As part of the existing arrangement, Myriad is seeking the US Food and Drug Administration (FDA) approval for its BRACAnalysis CDx device as a companion diagnostic for Pfizer’s talazoparib therapy.
Under the new plan, each company will be responsible for the commercialisation of its respective product.
However, the companies will partner on select commercial activities associated with the use of BRACAnalysis CDx to detect patients for potential treatment with talazoparib, following the FDA approval.
Myriad Oncology president Lloyd Sanders said: “We believe this commercial collaboration is another strong indication of Myriad’s global leadership in the field of companion diagnostics for PARP inhibitors and personalised medicine.
“We are excited to be working with Pfizer and towards ensuring patients have access to this class of drugs.”
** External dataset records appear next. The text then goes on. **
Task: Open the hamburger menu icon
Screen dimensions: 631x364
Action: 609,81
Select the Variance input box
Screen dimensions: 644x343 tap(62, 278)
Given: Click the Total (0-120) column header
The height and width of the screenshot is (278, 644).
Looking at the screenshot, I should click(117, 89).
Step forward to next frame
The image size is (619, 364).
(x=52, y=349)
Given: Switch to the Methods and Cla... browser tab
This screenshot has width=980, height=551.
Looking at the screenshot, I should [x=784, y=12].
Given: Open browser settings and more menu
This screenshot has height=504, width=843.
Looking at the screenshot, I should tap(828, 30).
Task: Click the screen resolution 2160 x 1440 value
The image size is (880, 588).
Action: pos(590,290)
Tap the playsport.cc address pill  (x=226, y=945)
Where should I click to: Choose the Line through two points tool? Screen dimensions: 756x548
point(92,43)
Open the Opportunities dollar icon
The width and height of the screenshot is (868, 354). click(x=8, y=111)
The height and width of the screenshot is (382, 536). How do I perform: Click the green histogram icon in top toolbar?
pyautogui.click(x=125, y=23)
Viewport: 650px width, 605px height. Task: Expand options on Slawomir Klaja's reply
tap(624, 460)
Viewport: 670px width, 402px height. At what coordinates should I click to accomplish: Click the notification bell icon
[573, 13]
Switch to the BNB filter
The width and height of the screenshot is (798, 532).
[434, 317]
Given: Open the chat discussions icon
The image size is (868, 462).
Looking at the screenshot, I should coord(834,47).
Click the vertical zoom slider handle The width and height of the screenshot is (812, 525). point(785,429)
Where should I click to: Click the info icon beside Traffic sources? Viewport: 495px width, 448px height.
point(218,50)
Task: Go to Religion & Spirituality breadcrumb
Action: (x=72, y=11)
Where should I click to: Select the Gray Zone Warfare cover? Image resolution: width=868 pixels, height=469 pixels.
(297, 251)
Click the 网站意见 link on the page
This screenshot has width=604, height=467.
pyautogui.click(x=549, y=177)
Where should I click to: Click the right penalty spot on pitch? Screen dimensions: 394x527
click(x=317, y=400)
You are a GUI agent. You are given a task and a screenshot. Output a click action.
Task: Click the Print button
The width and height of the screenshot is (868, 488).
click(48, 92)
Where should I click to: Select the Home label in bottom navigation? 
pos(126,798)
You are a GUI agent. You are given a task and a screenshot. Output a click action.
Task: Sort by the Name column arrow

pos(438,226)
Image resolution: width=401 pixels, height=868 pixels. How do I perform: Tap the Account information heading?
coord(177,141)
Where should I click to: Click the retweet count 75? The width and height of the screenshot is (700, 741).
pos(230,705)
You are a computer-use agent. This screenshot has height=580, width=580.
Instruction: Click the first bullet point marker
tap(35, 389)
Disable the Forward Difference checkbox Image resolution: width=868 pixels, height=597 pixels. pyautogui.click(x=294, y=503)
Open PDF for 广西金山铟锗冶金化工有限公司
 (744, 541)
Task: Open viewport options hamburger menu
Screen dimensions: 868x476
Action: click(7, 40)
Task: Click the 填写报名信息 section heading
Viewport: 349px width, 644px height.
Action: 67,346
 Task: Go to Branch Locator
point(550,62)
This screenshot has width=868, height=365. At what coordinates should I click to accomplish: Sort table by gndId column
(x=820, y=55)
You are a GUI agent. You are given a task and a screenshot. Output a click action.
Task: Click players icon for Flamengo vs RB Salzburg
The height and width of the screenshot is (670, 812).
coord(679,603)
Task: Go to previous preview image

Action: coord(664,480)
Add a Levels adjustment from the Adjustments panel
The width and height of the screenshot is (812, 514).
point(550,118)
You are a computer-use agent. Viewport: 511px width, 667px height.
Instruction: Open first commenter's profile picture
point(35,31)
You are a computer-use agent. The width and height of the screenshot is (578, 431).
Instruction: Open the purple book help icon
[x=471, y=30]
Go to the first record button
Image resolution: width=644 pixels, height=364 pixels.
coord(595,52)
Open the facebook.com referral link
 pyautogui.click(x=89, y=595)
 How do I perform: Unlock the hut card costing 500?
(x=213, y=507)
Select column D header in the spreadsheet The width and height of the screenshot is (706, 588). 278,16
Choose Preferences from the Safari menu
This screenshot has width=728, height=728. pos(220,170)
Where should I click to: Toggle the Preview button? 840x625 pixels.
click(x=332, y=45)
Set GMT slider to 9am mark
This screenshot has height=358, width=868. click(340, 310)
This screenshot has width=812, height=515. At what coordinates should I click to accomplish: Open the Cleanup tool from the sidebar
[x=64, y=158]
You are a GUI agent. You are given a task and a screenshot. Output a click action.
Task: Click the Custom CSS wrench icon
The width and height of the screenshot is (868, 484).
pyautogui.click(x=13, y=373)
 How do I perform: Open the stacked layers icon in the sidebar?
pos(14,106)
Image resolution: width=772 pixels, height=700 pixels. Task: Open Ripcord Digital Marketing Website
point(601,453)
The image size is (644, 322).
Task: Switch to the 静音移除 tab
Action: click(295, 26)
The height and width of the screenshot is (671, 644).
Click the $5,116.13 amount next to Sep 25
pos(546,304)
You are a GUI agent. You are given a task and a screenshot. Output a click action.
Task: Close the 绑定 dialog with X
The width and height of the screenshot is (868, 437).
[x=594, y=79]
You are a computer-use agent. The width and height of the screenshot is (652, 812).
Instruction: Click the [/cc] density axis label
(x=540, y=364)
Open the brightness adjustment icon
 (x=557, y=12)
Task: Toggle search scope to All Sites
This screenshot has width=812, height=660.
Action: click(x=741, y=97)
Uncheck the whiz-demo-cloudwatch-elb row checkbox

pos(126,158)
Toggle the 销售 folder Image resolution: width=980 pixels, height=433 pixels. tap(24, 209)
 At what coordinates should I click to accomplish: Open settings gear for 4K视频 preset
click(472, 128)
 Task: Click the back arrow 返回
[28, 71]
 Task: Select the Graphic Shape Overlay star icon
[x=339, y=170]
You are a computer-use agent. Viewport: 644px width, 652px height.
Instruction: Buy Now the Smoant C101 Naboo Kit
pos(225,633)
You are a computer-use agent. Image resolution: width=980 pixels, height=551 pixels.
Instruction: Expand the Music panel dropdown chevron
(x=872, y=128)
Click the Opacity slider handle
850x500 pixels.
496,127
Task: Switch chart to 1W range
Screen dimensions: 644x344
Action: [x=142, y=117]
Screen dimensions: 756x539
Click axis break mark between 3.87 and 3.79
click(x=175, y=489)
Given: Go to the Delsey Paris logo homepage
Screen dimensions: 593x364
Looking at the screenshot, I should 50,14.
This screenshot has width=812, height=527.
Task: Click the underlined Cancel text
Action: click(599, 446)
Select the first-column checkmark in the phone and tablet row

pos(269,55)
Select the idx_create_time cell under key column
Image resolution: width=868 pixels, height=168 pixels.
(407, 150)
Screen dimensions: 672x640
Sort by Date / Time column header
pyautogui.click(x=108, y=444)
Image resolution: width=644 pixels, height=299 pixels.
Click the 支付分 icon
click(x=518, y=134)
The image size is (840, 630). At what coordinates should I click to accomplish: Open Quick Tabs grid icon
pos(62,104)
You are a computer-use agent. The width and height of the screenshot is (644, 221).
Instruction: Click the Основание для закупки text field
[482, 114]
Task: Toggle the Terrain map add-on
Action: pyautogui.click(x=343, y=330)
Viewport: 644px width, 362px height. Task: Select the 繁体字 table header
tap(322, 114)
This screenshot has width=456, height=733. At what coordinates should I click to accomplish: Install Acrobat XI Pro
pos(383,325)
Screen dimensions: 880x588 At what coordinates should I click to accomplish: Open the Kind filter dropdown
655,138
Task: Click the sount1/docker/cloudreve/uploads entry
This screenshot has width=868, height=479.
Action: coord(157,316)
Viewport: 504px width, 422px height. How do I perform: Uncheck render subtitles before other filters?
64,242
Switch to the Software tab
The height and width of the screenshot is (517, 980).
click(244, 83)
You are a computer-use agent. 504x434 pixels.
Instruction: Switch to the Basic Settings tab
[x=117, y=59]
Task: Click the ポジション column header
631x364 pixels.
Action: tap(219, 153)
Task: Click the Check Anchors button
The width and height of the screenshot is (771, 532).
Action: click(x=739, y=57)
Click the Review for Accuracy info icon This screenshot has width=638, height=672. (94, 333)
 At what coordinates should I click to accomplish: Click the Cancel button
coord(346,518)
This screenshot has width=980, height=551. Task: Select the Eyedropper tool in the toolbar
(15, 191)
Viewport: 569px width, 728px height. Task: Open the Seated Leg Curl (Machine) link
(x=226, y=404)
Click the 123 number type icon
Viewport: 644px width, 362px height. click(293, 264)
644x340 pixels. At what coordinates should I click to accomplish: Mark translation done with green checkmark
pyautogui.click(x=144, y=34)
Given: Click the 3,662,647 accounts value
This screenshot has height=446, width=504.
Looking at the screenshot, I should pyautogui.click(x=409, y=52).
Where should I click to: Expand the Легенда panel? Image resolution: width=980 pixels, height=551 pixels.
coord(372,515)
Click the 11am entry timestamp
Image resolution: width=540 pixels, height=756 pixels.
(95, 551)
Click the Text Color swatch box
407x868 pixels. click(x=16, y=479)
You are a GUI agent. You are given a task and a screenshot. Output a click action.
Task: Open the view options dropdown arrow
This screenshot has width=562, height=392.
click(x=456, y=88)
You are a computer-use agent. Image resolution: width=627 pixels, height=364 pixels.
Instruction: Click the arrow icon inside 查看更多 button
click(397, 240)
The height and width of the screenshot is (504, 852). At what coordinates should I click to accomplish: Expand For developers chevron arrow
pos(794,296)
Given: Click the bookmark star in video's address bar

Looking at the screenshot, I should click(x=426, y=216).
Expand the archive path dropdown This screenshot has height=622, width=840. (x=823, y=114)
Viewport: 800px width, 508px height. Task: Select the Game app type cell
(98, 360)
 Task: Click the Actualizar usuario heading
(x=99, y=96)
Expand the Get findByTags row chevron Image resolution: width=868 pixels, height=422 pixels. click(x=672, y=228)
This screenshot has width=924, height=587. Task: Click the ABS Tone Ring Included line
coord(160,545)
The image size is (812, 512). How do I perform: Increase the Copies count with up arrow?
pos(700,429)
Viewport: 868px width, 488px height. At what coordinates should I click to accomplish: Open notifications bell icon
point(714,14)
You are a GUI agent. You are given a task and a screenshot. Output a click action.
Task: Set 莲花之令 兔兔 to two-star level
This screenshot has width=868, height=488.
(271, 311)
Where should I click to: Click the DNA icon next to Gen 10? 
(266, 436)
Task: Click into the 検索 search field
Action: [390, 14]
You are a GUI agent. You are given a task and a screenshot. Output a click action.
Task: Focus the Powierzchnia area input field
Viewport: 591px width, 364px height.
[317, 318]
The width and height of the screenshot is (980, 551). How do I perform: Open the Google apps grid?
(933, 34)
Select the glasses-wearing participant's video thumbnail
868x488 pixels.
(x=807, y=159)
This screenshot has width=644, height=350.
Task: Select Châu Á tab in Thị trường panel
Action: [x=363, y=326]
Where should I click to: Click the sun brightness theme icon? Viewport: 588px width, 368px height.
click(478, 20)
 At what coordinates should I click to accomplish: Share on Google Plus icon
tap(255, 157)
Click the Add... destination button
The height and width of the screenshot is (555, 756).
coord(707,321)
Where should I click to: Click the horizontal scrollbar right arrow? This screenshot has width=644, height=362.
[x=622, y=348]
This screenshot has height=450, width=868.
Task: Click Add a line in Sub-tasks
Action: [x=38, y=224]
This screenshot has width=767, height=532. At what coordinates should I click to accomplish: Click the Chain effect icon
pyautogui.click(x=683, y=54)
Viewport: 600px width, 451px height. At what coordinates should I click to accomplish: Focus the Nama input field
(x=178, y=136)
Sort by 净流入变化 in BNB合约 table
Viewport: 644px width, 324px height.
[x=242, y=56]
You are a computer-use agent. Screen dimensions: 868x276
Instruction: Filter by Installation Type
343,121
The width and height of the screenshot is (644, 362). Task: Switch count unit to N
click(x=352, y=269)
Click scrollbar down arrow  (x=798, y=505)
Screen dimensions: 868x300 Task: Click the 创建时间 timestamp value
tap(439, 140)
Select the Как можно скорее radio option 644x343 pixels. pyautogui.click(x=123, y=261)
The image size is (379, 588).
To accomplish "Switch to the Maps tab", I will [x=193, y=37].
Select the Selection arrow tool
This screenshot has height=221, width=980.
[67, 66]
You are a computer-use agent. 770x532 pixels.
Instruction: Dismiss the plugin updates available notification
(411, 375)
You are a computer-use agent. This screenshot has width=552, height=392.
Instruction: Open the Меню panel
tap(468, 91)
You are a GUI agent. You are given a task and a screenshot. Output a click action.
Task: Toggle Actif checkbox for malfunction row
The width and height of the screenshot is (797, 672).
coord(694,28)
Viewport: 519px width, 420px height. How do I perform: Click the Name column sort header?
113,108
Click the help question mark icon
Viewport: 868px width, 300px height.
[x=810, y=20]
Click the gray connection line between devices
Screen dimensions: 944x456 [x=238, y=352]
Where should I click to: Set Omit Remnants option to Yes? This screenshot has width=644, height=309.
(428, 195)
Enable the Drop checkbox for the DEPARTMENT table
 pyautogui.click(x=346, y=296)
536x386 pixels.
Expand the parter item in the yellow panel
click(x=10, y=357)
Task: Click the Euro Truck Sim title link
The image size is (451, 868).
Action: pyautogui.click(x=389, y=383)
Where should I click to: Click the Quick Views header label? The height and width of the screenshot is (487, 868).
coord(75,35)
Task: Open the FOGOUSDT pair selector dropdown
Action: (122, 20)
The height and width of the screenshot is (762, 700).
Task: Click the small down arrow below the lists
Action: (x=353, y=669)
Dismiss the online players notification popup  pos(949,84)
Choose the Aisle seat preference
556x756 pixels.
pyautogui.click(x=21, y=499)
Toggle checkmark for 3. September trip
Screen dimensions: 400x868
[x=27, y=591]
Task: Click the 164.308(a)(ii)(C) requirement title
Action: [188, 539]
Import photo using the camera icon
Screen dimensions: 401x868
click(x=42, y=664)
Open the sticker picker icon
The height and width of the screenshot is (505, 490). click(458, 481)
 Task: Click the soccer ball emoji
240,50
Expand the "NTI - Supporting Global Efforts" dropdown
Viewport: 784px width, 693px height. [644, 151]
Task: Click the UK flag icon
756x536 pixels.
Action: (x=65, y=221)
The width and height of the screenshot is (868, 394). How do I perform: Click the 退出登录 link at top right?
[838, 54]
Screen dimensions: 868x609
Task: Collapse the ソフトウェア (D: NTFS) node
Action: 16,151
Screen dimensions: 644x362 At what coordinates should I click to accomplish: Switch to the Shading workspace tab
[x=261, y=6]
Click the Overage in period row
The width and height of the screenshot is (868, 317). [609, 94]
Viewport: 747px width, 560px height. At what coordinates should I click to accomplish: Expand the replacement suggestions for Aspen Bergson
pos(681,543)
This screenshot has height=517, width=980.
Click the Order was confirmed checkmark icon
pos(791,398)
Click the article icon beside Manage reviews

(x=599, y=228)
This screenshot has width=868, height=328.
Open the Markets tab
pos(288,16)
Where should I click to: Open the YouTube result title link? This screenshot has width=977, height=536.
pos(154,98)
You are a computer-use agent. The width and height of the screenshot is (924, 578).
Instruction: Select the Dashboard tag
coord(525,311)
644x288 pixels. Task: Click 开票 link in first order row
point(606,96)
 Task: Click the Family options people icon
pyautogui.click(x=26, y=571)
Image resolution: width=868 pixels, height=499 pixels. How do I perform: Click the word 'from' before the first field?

BRACAnalysis CDx is an in-vitro diagnostic device designed to qualitatively detect and classify variants in the protein coding regions and intron/exon boundaries of the BRCA1 and BRCA2 genes.
For the testing, the device uses genomic DNA extracted from whole blood specimens collected in EDTA.
Talazoparib is an investigational, poly ADP ribose polymerase (PARP) inhibitor being developed for the treatment of various cancer types characterised by DNA damage repair (DDR) deficiencies.
Currently, both BRACAnalysis CDx and talazoparib are under the FDA review and a regulatory decision is expected by December this year.
The supplementary premarket approval and new drug application filings of the products are based on data obtained during the EMBRACA clinical trial in patients with germline (inherited) BRCA-mutated, HER2-negative locally advanced or metastatic breast cancer.